▶ _Exercise task_
Please turn everything in the records below, from the line containing "Given: Click the 200M volume axis label" down to the end of the records, into a Markdown table with the columns No. and Line, giving each non-blank line its own numbered row. Leave the pictures out of the table.

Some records

━━━━

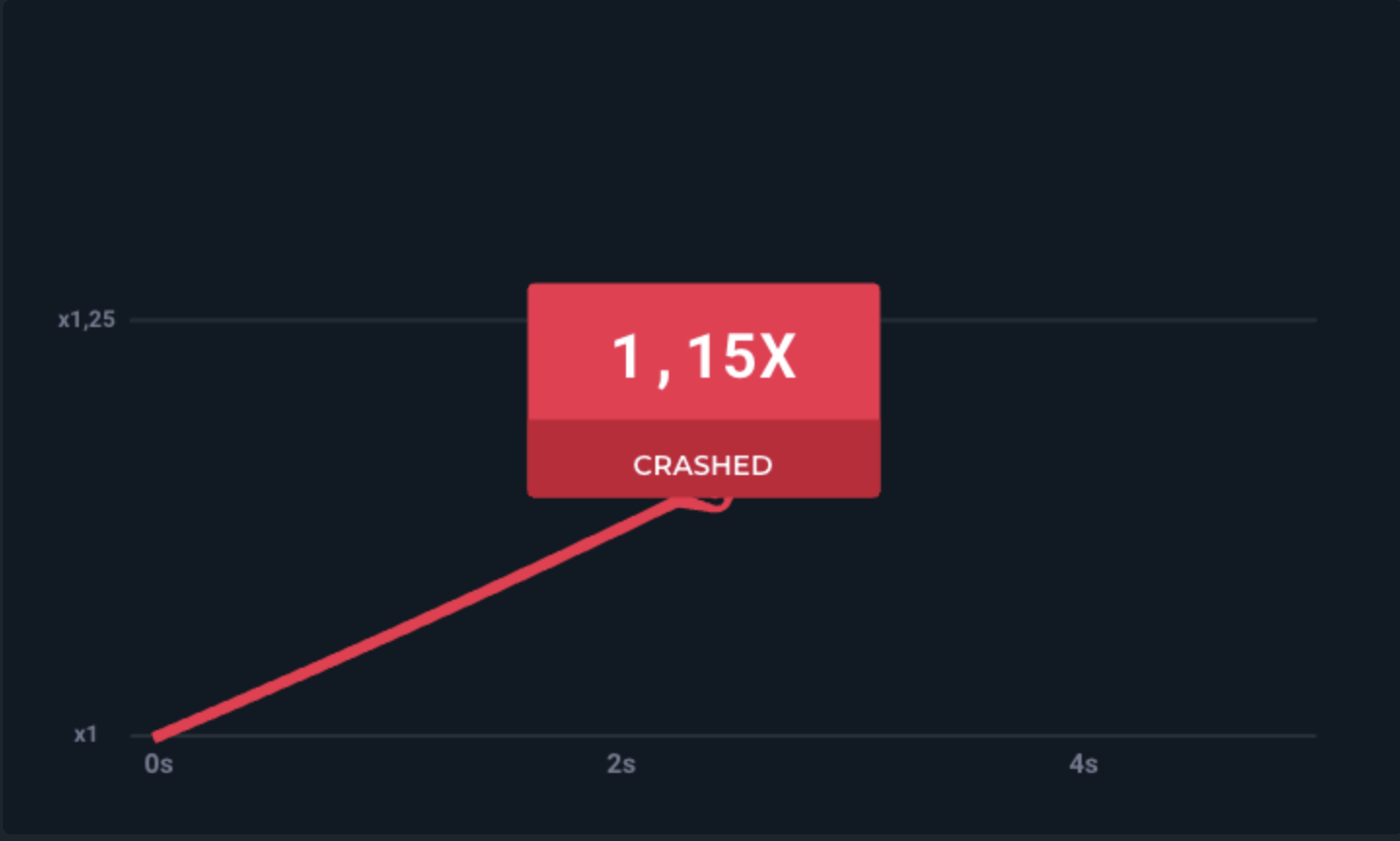Click the empty graph area above the red box
1400x841 pixels.
click(x=703, y=146)
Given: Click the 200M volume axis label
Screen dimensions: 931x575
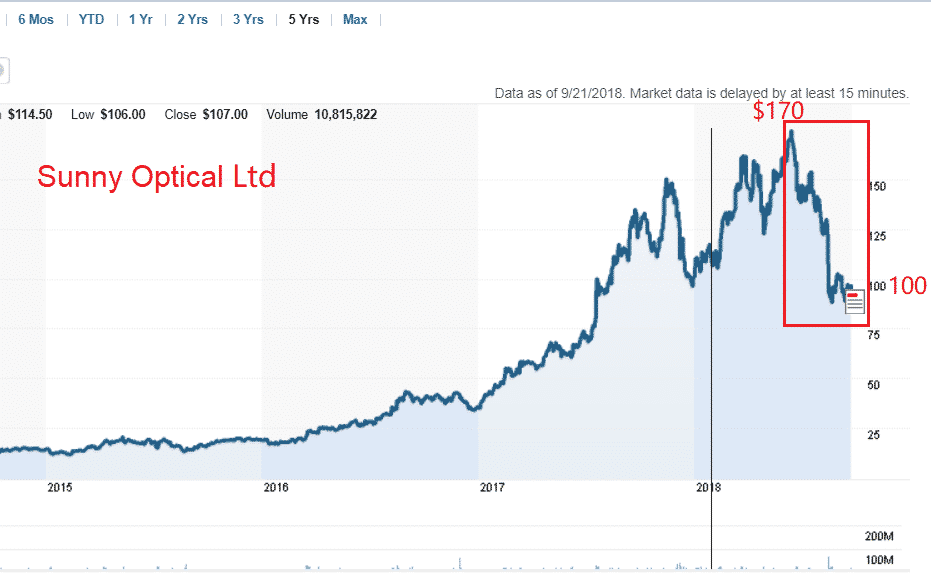Looking at the screenshot, I should tap(878, 536).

━━━━

▶ _Task result_
| No. | Line |
|---|---|
| 1 | Given: Click the 200M volume axis label |
| 2 | Screen dimensions: 931x575 |
| 3 | Looking at the screenshot, I should tap(878, 536). |